West Side Ald. Deborah Graham (29th) has told associates she will not push for a vote at Wednesday’s City Council meeting on the controversial ordinance she pushed through the City Council’s Committee on Public Safety earlier this month.
Graham could not be reached for comment on her political about-face. Sources said she plans to explain her motives on the City Council floor, then ask that the ordinance be held in committee.
Mayor Rahm Emanuel may have had something to do with Graham’s change of heart about an ordinance she called a legitimate response to constituents concerned about the “intentions” of a banquet hall coming to a precinct they had taken pains to vote dry.

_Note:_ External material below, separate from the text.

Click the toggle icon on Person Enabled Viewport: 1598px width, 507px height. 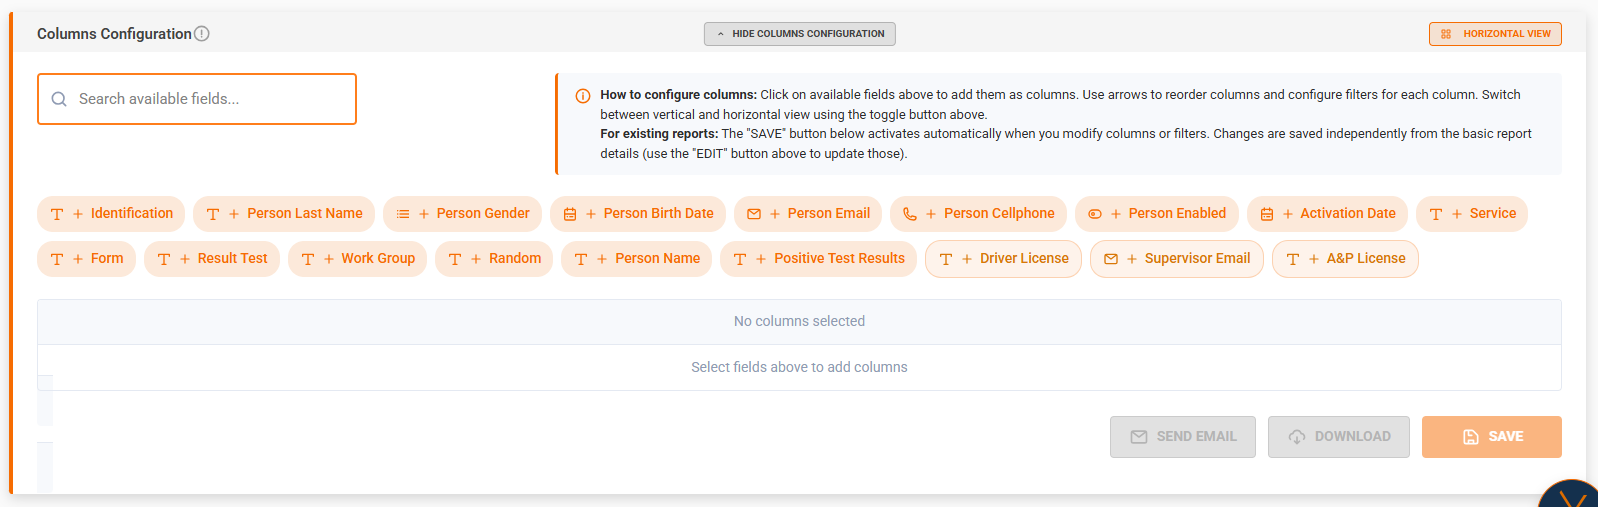coord(1095,214)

“It’s been deferred already. We’re working through with the sponsors and others to find something that reflects the diverse communities and neighborhoods we have in the city of Chicago,” Emanuel said Tuesday.
Pressed on whether that means the ordinance is dead, the mayor said, “I already just answered that question.”

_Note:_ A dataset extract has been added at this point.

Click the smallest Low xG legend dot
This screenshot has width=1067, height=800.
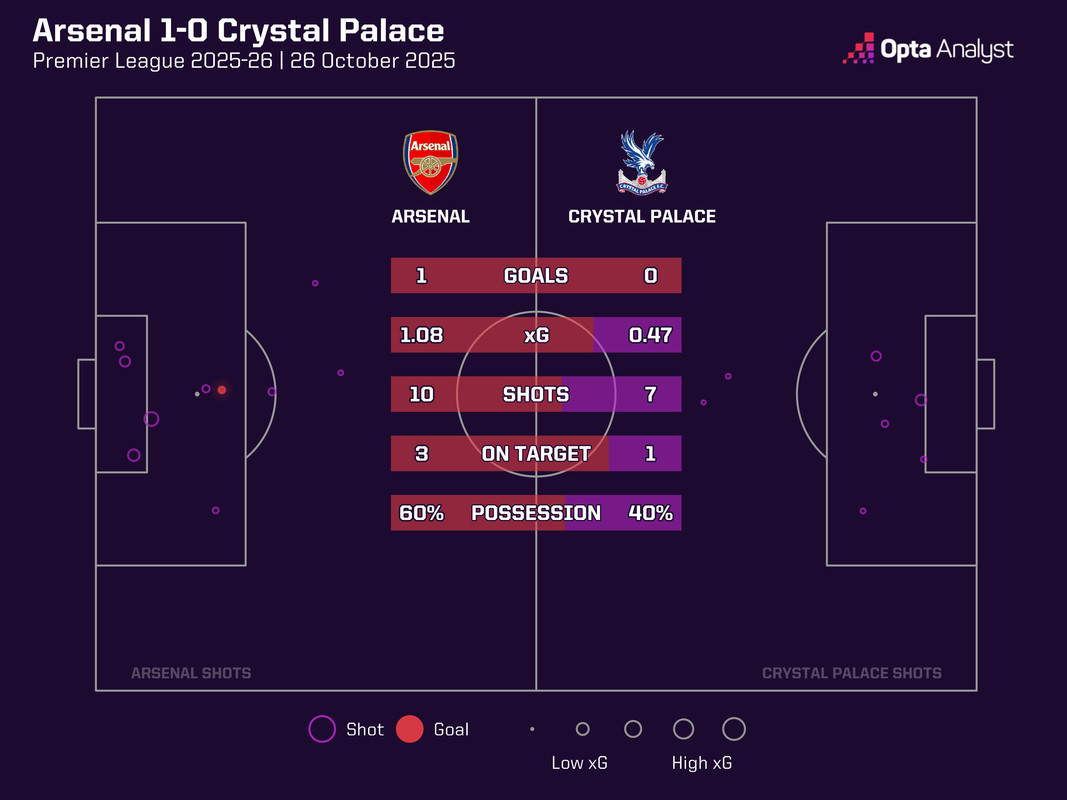[x=532, y=729]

Critics of the ordinance have contended that BYOBs bring foot traffic to commercial strips and, by attracting crowds, promote safety.
They have further argued that, if anything, Chicago has too many dry precincts.
A precinct can be voted dry only if 25 percent of registered voters sign petitions to place the referendum on the ballot and a majority of those who cast ballots in the next election approve it.
During the Oct. 3 committee hearing, a parade of aldermen accused Graham of going too far — potentially putting catering places out of business.
“Do we want to just make this in the 29th Ward? Because I don’t want it in my ward,” said Ald. Willie Cochran (20th).
Graham initially agreed, only to be told by a city attorney that the B.Y.O.B. crackdown would have to be imposed in all Chicago precincts voted dry, or not at all.
The citywide crackdown was then approved, over the objections of several other aldermen.
“So the correction you’re trying to do in your ward will be imposed upon the city?” said Ald. Carrie Austin (34th).
“I just had a grand opening at a hair salon and they served champagne. That’s not allowed?”
Northwest Side Ald. Nick Sposato (36th) echoed Austin’s concerns.
“In my ward, there’s a few barber shops, Italian-owned, that have some wine in there sometimes for their Italian patrons,” said Sposato, an Italian-American.
“When you say ‘provide,’ do you mean, `sell’ or do you mean `provide’? If Vito has a gallon of wine there and he says, ‘Come on, Mario. Have a glass of wine,’ he’s breaking the law [even] if he’s not selling? These guys are hanger-arounders at some of the barber shops in my ward.”
Local Liquor Control Commissioner Greg Steadman replied, “He’s actually in violation of state law. State law . . . prohibits any business from giving away alcohol for free to patrons for any type of commercial purpose.”
That prompted Ald. Ariel Reboyras (30th) to ask, “Who regulates BYOB?”
Steadman told the alderman it’s the city — not the state. But, he said, “The only place we do it in Chicago is in sidewalk cafes. There is a rule and regulation . . . that you can’t bring alcohol into a sidewalk cafe. But other than that, there is no other. This would be the first ordinance that I’m ever aware of that would regulate BYOB in any manner.”